Agrin, an extracellular proteoglycan, is synthesized in motor neurons, transported along the axons and finally released into the synaptic basal lamina, where it induces postsynaptic differentiation (including acetylcholine receptor clustering). Agrin is therefore essential for the formation and stabilization of neuromuscular junctions [98]. Agrin is inactivated after cleavage by neurotrypsin, a synaptic protease, which frees a soluble 22 kDa C-terminal agrin fragment (CAF) that can be detected in human serum [99-101]. Experiments with transgenic mice overexpressing neurotrypsin in spinal motor neurons have shown the full sarcopenia phenotype, including a reduced number of muscle fibers, increased heterogeneity of fiber thickness, more centralized nuclei, fiber-type grouping and an increased proportion of type I fibers [102]. Thus, elevated levels of CAF cause degeneration of neuromuscular junctions and indicate that sarcopenia contributes to physical frailty.

Which biomarker is more reflective of sarcopenia and physical frailty?

Given the syndromic nature of sarcopenia and physical frailty, no unique biomarker has all the features to reflect sarcopenia and physical frailty, but a panel of complementary biomarkers (likely belonging to multiple classes: imaging, biological markers, and functional tests) would be most useful.

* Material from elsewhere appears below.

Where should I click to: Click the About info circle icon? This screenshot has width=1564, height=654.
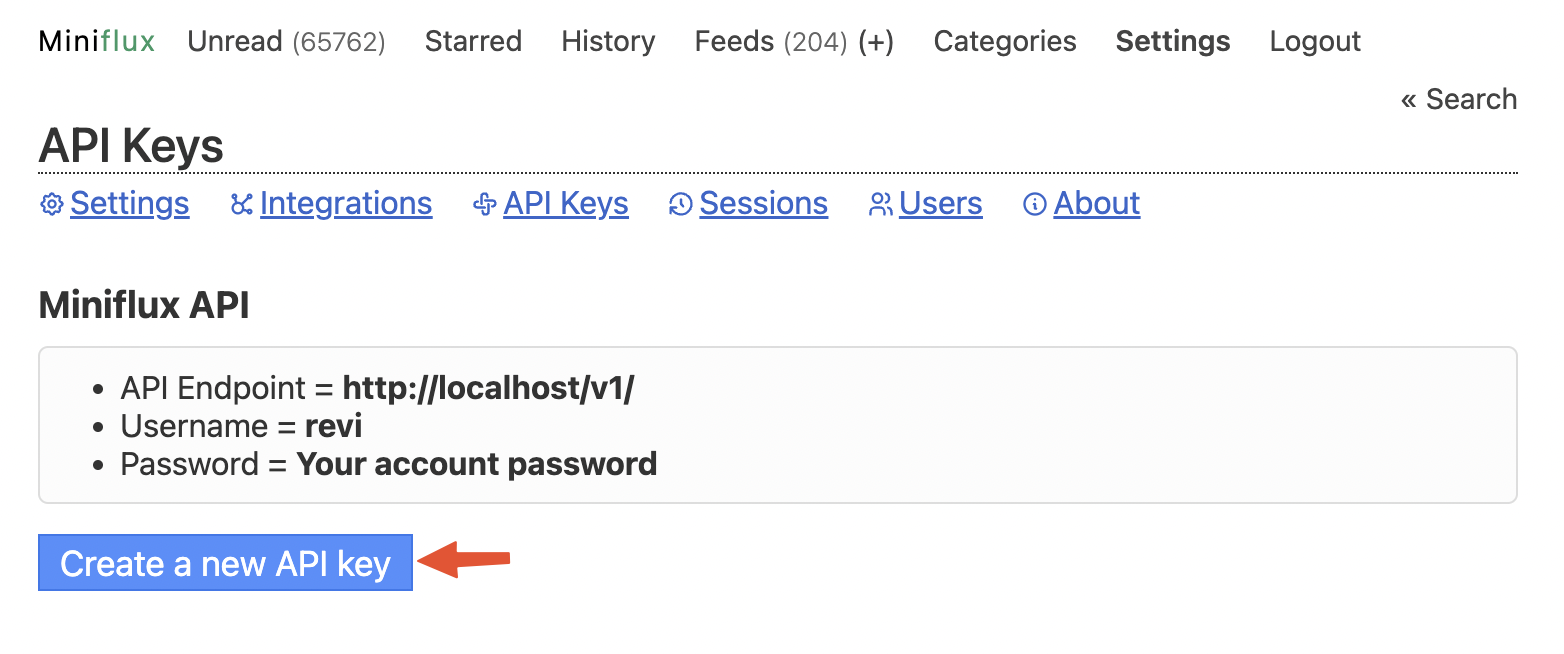tap(1035, 204)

Together they constitute the ideal panel of markers. The first objective is to evaluate current biomarkers (described above) and the thresholds for correlation with clinical outcome, and perhaps with therapeutic intervention in clinical trials. The results of these trials will tell us whether biomarkers and thresholds can be upheld in accordance to the above-mentioned criteria for good biomarkers. It is likely that some of the suggested thresholds will have to be adjusted. The second objective is to identify novel biomarkers of sarcopenia. Biomarkers derived from blood or urine can easily be measured in a standardized and low-cost way and are therefore very attractive. Finally, further studies are necessary to understand how sarcopenia and physical frailty intersect with muscle tissue and to define specific biomarkers according to their relevance (diagnosis, follow-up, research, etc.).

Conclusion

The recognition of sarcopenia as a major component of physical frailty implies that interventions that target the skeletal muscle may provide therapeutic and preventive advantages against frailty and its clinical correlates. Observational studies and some randomized clinical trials have suggested a positive effect of regular physical activity and nutritional interventions on improving physical function and/or reducing symptoms of disability in healthy older individuals and those at risk for mobility disability [103]. In this context, one research priority is to investigate and define novel biomarkers allowing an improved assessment, characterization and follow-up of elderly people with physical frailty and sarcopenia. It is necessary to identify a segment of the aging population at risk for adverse outcomes whose medical needs are presently unmet, partly due to the current unclear definition of frailty. We have to investigate the possibility of translating the model of physical frailty and sarcopenia into a clinical intervention (e.g. multidomain intervention) with potentially positive effects aimed at preventing mobility disability. The results generated by these studies will have relevant clinical and public health implications, filling an important gap in knowledge for practicing evidence-based geriatric medicine.